C’è poco da fare. È stato il più grande di tutti. Al di là di quanto abbiate potuto conoscere di lui e delle sue opere sfogliando le pagine, a lui dedicate, in questo libro, vi consiglio di andare a prenderli i suoi libri e di leggerli voi stessi. Ho sempre pensato che la migliore storia della letteratura sia quella che ognuno di noi si “fa” da solo, semplicemente leggendone e meditandone le opere, senza la mediazione e i filtri interpretativi di quanti, seppure con competenza, esplicano i contenuti di ciò che è stato scritto da altri. Cominciate proprio con Dante.
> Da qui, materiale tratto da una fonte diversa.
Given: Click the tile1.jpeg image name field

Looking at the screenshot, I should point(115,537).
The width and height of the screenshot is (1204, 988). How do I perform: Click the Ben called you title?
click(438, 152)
In fondo, sarebbe un bel modo per essergli grati, per esprimere riconoscenza a quella mente eccelsa, instillata in un uomo di mediocre statura, d’onestissimi panni sempre vestito, col volto lungo, il naso aquilino e gli occhi grossi, le mascelle grandi e dal labbro di sotto era quel di sopra avanzato, i capelli e la barba spessi, neri e crespi e sempre nella faccia malinconico e pensoso(Giovanni Boccaccio, Trattatelo in laude di Dante, XX), che io immagino ancora passeggiare lungo l’Arno e per i suoi ponti, nell’amata Firenze, immerso nei propri pensieri, tutti per Beatrice e per i versi che, di lì a poco, le avrebbe composto, solo, nella sua piccola stanza, attraverso il cui lucernario, ogni notte, rivolgendo lo sguardo sognante e incantato verso il cielo, avrebbe, poi, scorta, meravigliosa, risplendere tra le stelle.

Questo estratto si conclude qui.